La infancia es difícil mientras se vive. Luego, cuando han pasado los años, uno se da cuenta de cuán sencillas eran todas las cosas del mundo cuando se tienen seis o siete años: para cada asunto parece haber una razón y una solución, como si fuera simplemente cuestión de apretar un estúpido botón. Más tarde las cosas se salen de madre y llegan, como si fueran trenes disparadísimos, la burocracia, la matriculación en la uni, el carnet de conducir y las clases infumables, los trámites para traspasar el expediente académico de aquí para allá, formularios, oficinas, E-117, impreso C3, tasas, impuestos, renovaciones,... el siempre cómico y cíclico período de la declaración de la renta, censos, elecciones, primer trabajo, emisión de billetes, tramitación de incidencias, cigarrillo a las 10, desayunos a las 12, horarios, CAOS.

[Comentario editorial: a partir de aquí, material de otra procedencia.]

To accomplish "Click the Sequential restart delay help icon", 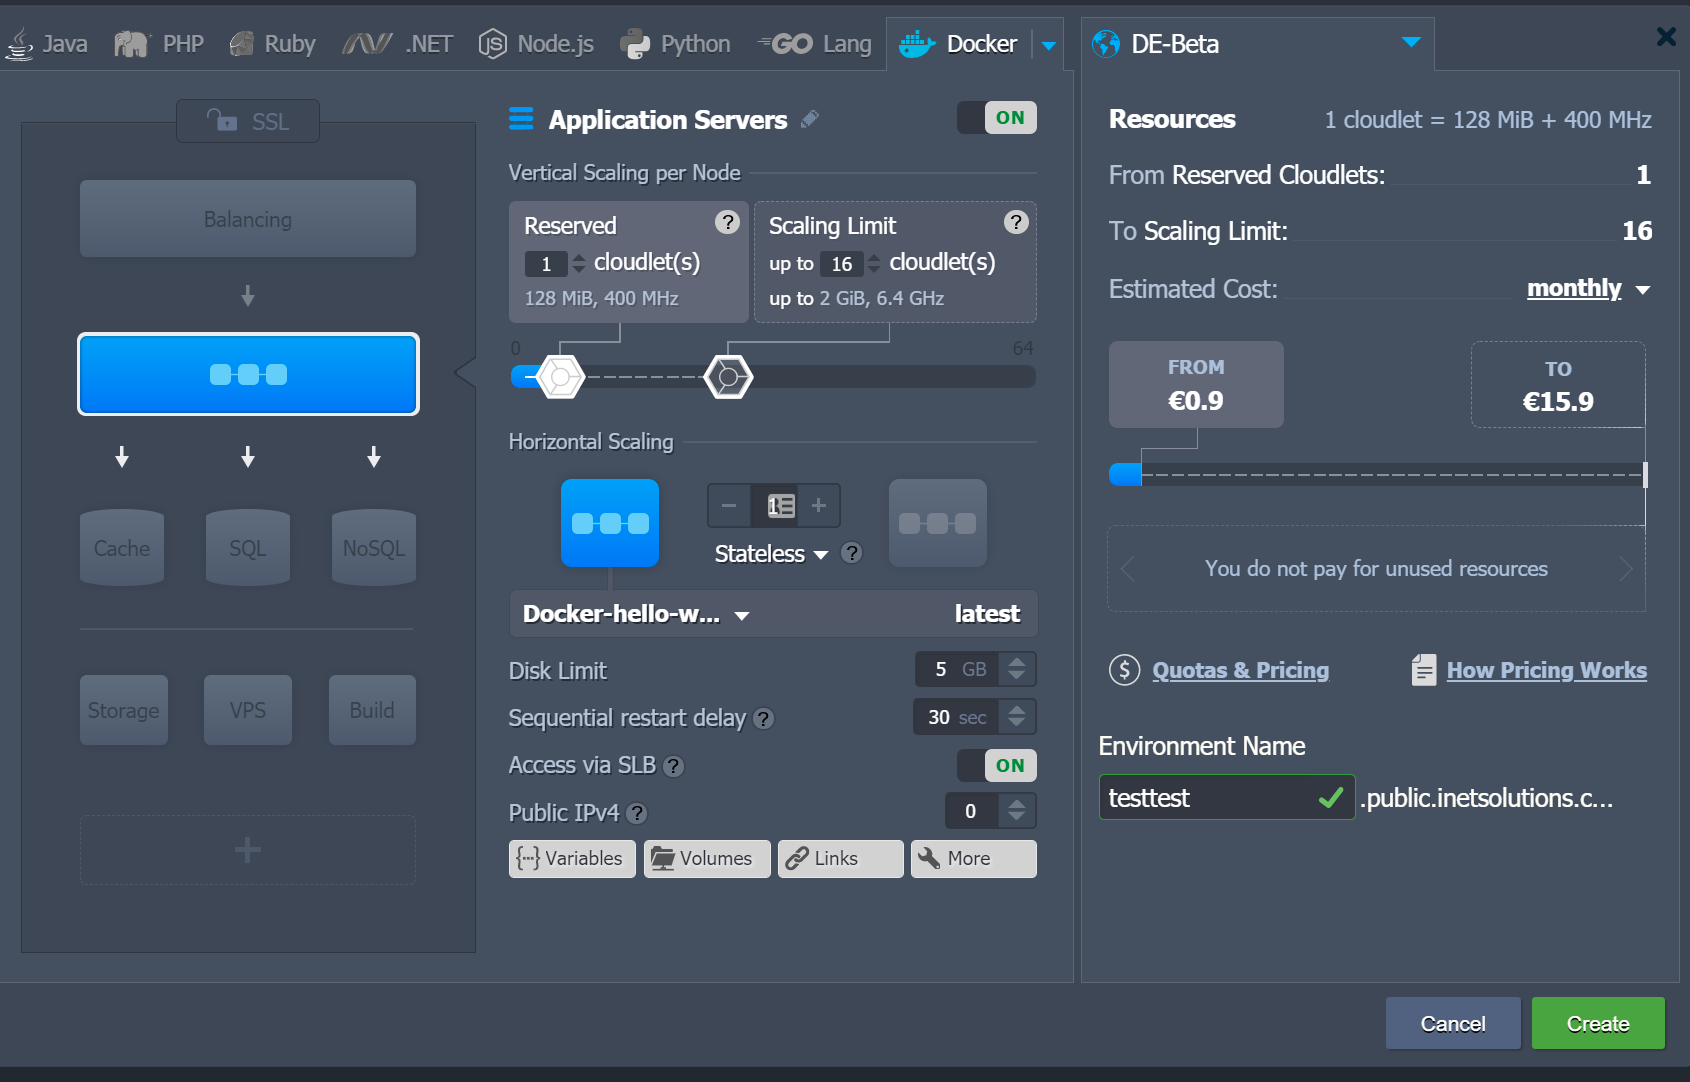I will 764,719.
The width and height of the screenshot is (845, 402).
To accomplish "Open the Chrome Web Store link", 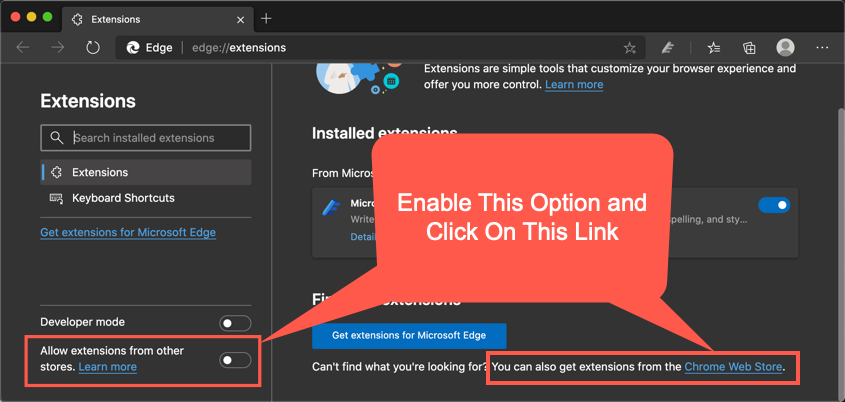I will tap(733, 368).
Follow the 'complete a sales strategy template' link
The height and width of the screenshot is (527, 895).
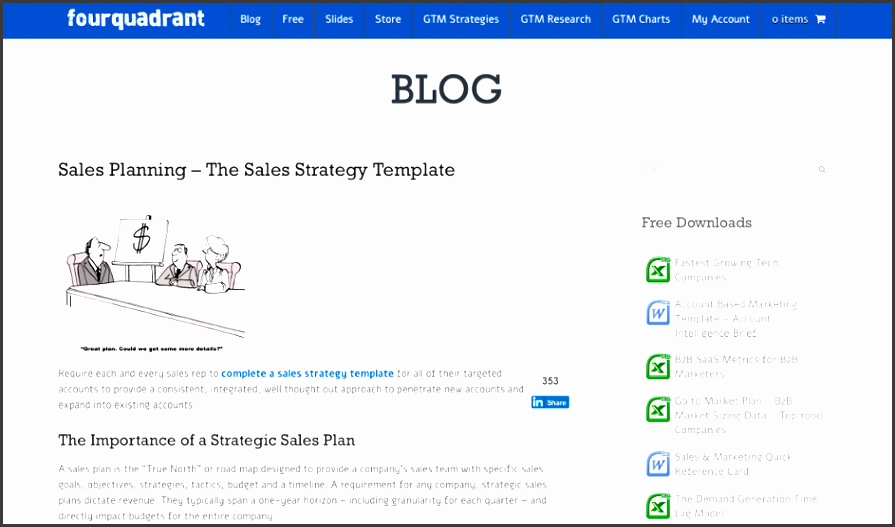click(307, 373)
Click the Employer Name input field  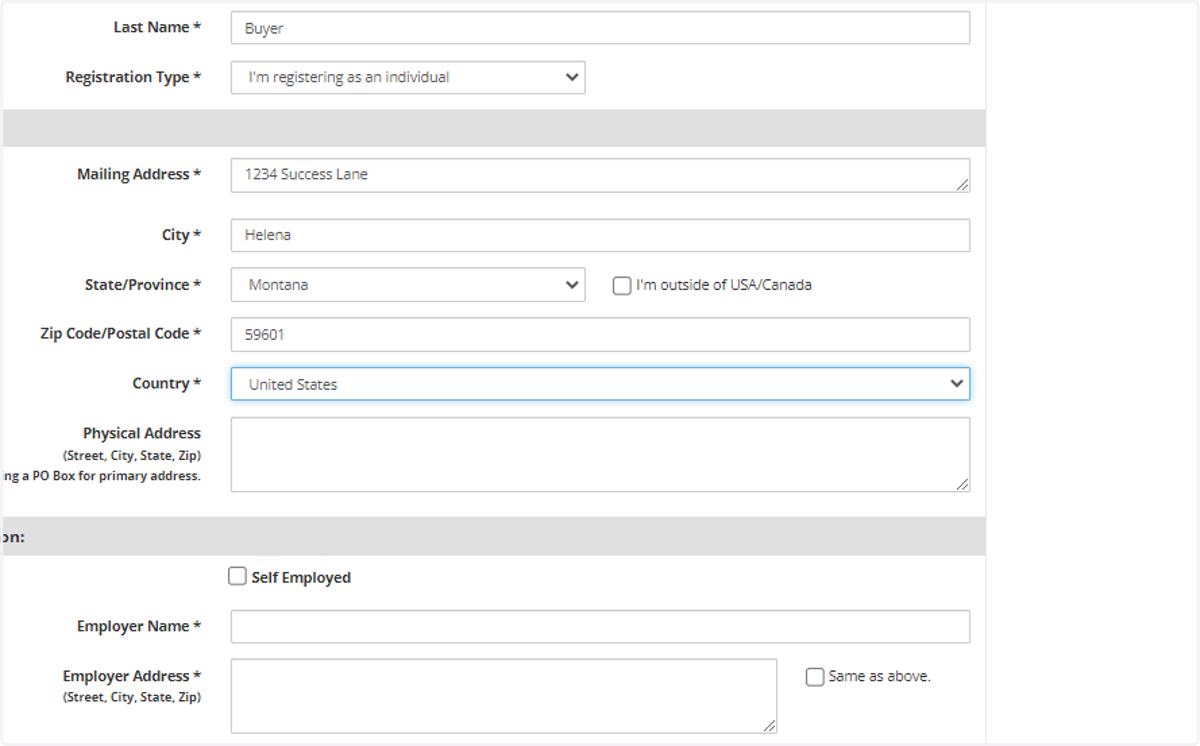point(600,627)

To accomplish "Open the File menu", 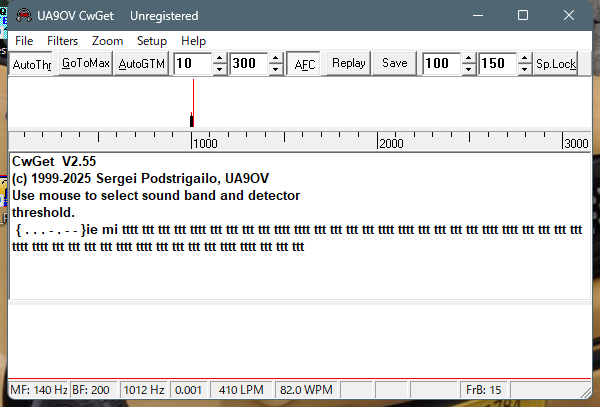I will 24,41.
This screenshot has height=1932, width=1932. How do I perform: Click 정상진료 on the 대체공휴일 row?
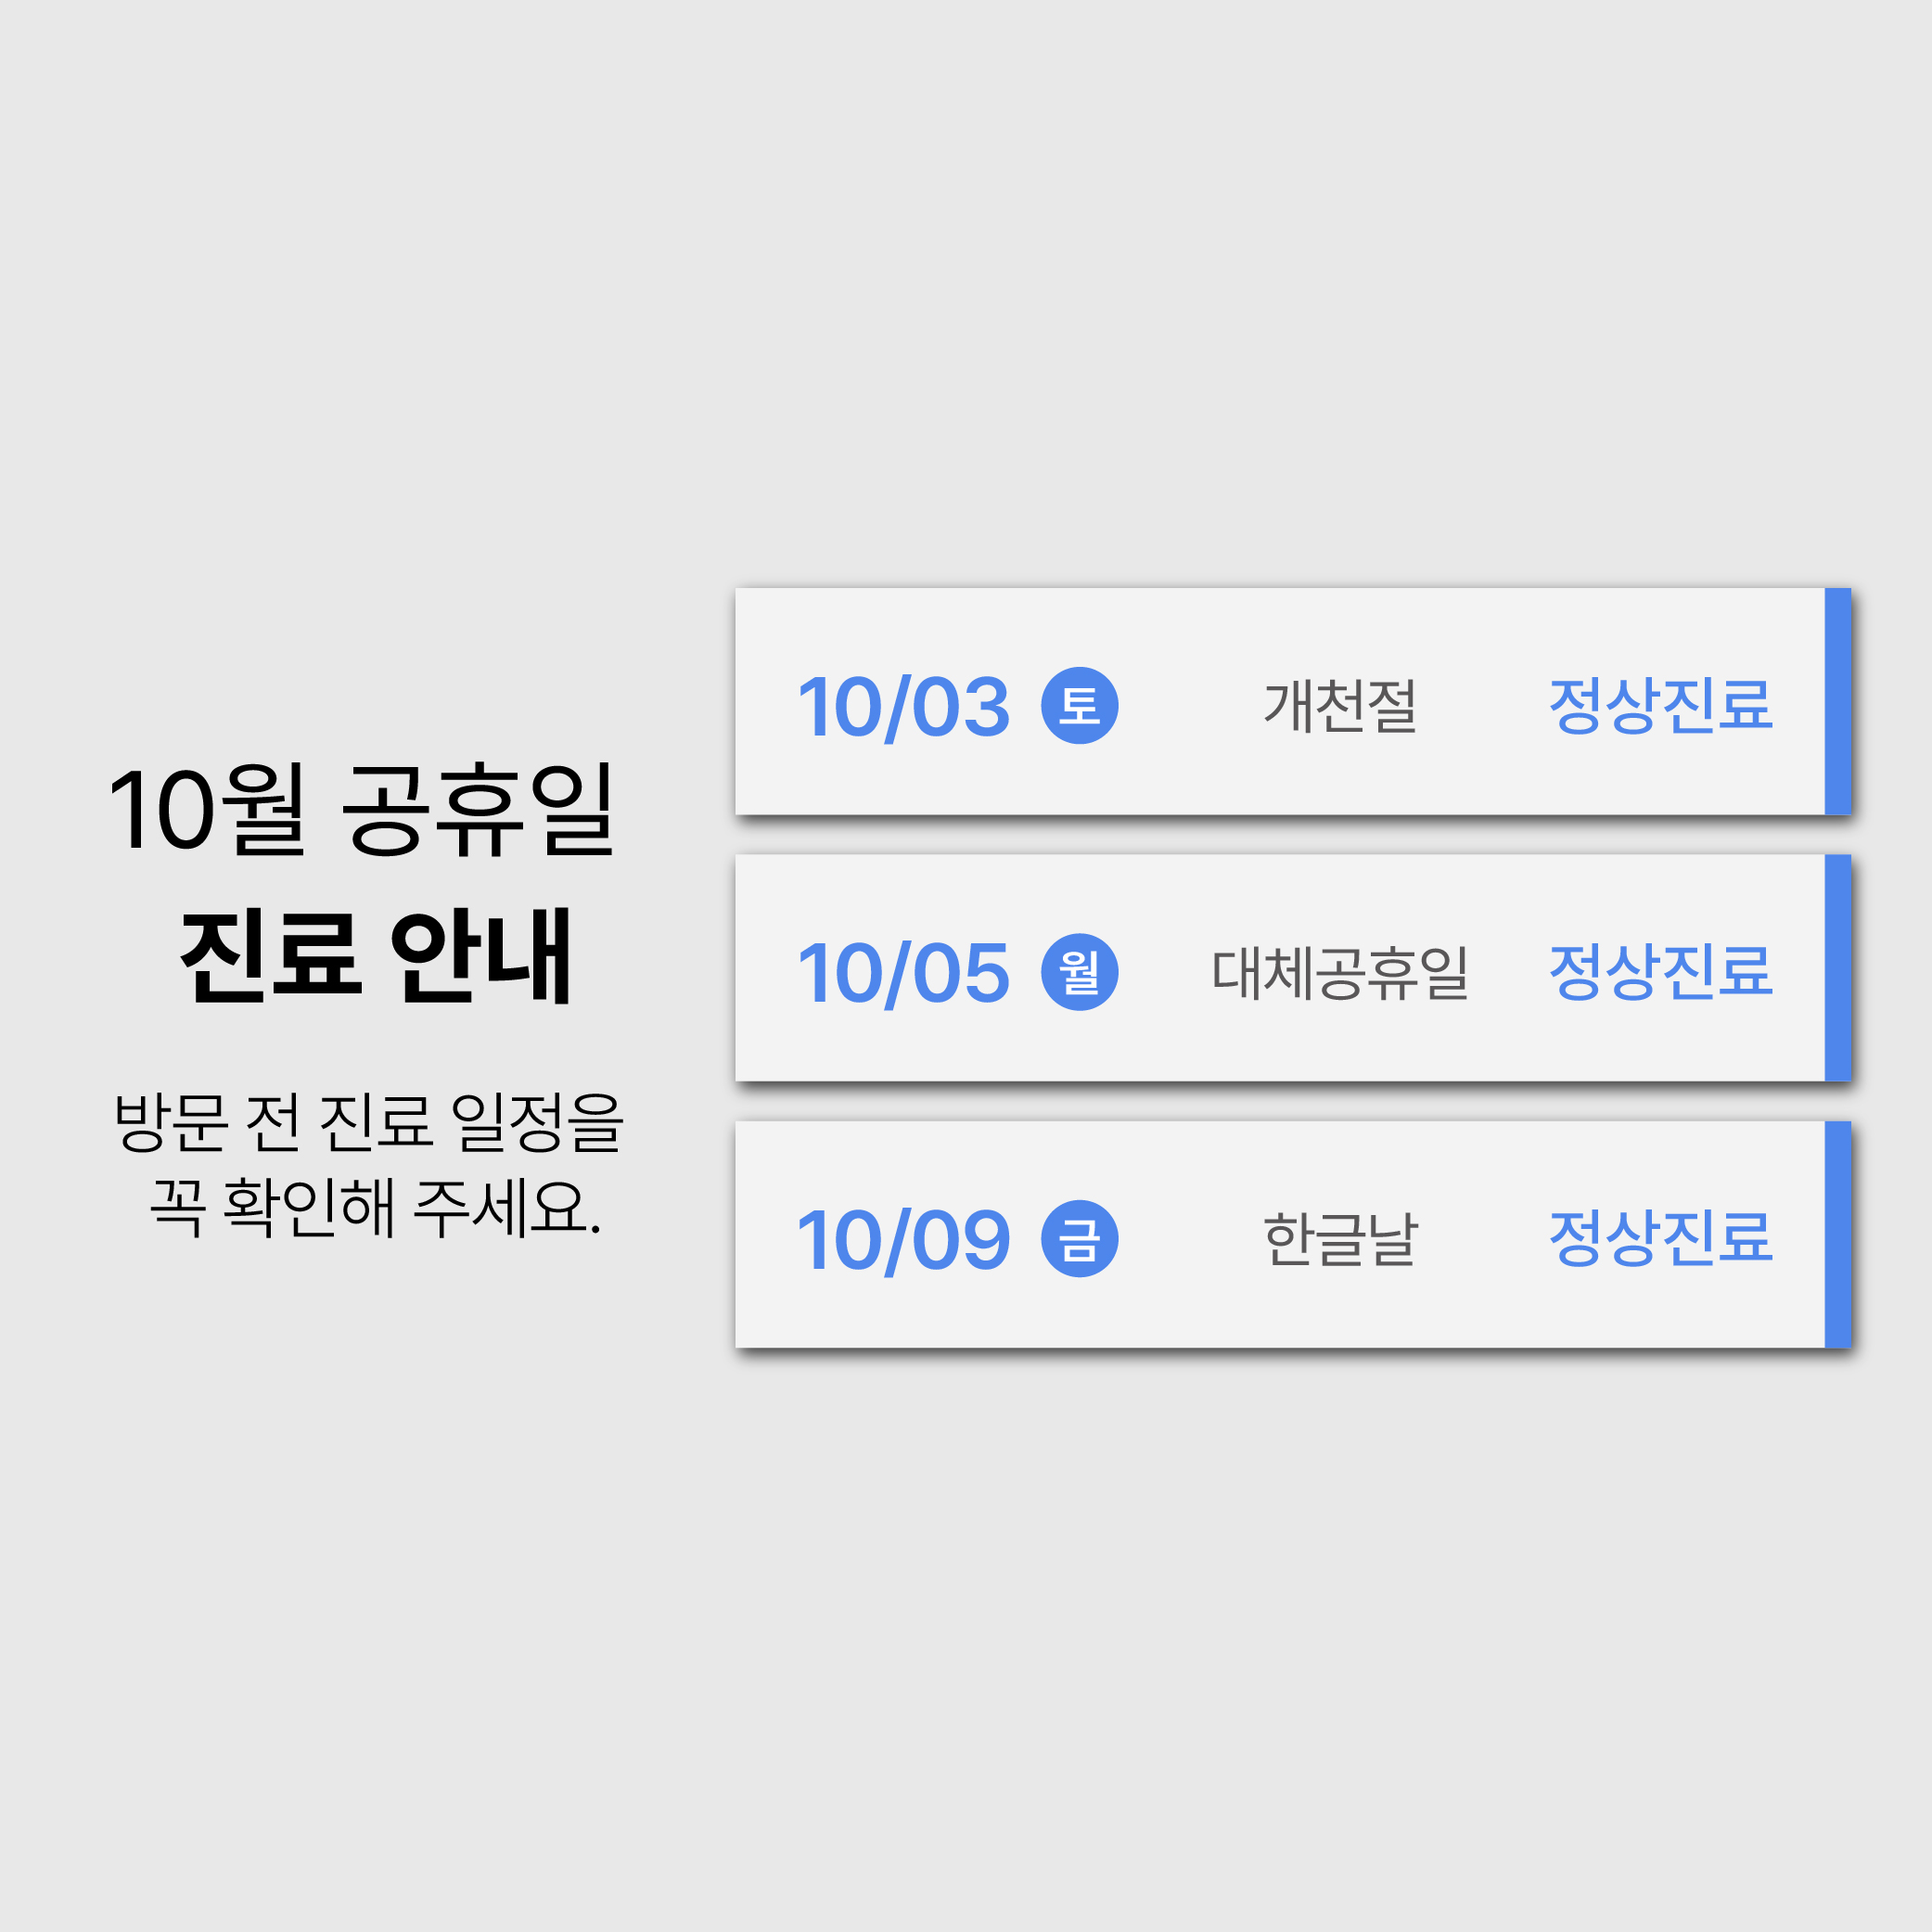pos(1660,972)
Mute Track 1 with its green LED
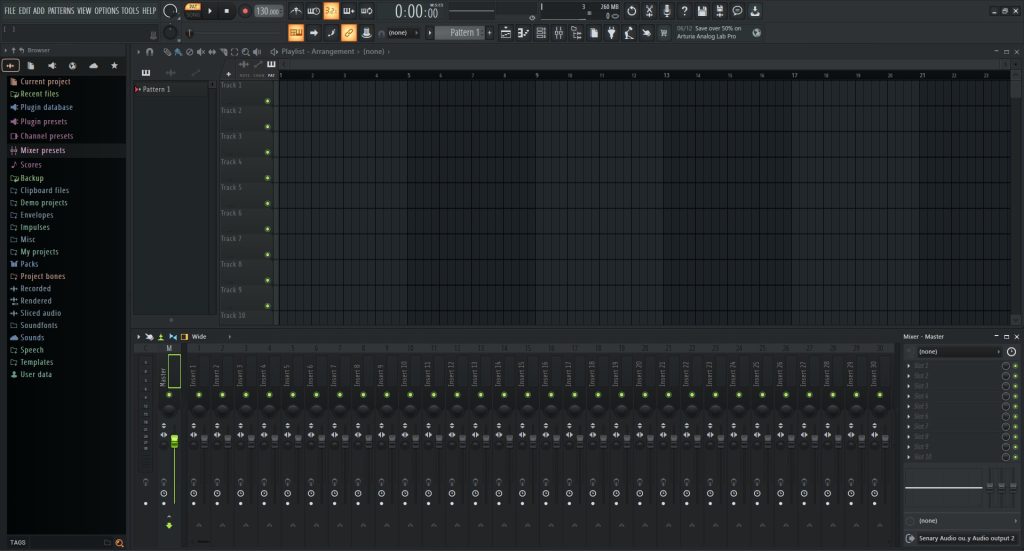The width and height of the screenshot is (1024, 551). (x=267, y=101)
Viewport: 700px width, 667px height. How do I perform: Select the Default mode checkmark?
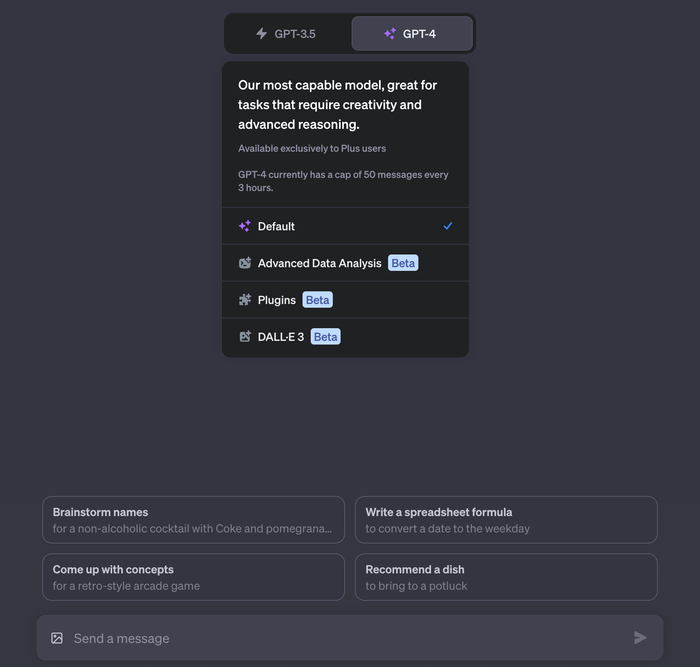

Pero esto no va del asquito de mundo post-moderno que nos toca vivir a diario. Esto va de un fantasma. En la casa vieja. Yo tendría seis años cuando lo vi por primera vez; dormía; soñaba. Estaba justo al lado de la puerta de la calle. Ante mi un corredor de unos cinco metros de largo por uno y medio de ancho; la hora del día -en la que se desarrollaba el sueño- era la tarde, la tarde invernal que sumía de oscuridad toda la casa; la puerta del salón, al fondo de ese corredor estaba abierta, y mi mirada se clavaba en la profunda negrura de la estancia capital de la casa; de repente, salida como por combustión espontánea, la figura de una mujer delgadísima, alta, de brazos huesudos, unos 30 años, de tez muy blanca y ojos negros -depredadores-, pelo negro y largo, vestido negro y largo, ceñido, salía de esa madriguera de tinieblas y se disponía a cruzar el umbral de la puerta del comedor en mi dirección, como si flotara a una velocidad aparentemente lenta, pero frenéticamente veloz; mi respuesta era inmediata: a mi derecha estaba la puerta con cuarterones de cristal que daba a la salita de estar, entraba disparado y cerraba fuerte fuerte. Me despertaba con el corazón saliéndose del pecho, hasta que me calmaba y volvía a respirar tranquilamente.
Soñé cada noche con este fantasma durante más de un año; y cuando me quedaba solo en casa -mis abuelos tenían la tienda y mi madre, por aquella época, aún era agente judicial y llegaba sobre las 19'30 /20 horas- me encerraba en la sala de estar sin salir durante las horas que hiciera falta. Un día, sin más, dejé de soñar con ella; dejé de sentirme pasto de depredación; eso sí, el sueño de despedida fue memorable: estaba soñando alguna trivialidad, en paz, cuando, de repente, sentí un grandísimo peso sobre mi pecho, no podía respirar, y, poco a poco, haciéndose más nítida una voz real, como si me susurraran al oído, me decía "Ya estoy en Madrid", abrí los ojos inmediatamente y no podía hablar, incluso intenté tocar a mi madre, que dormía en la cama de al lado y no pude.
Hoy he recordado aquel horrible fantasma que se quedó con mis horas de sueño y reposo durante algo más de un año; año en que fui como un zombi al colegio cada día y he decidido meterle en algún tipo de frasco hermético, en alguna cápsula freudiana de material irrompible y atemporal que llegue al final de los tiempos para que, algún ser del futuro lo encuentre y se quede con él; a mi ya no me hace ninguna falta.
2 comentarios:
¿De ahí ese miedo irracional a cruzar el pasillo?, ¿cómo nunca me comentaste nada?
¡Exacto! Además, la casa era extraña: durante el día era de lo más acogedora. Por la noche, el pasillo y el salón quedaban sumidos en unas tinieblas muy desasosegantes.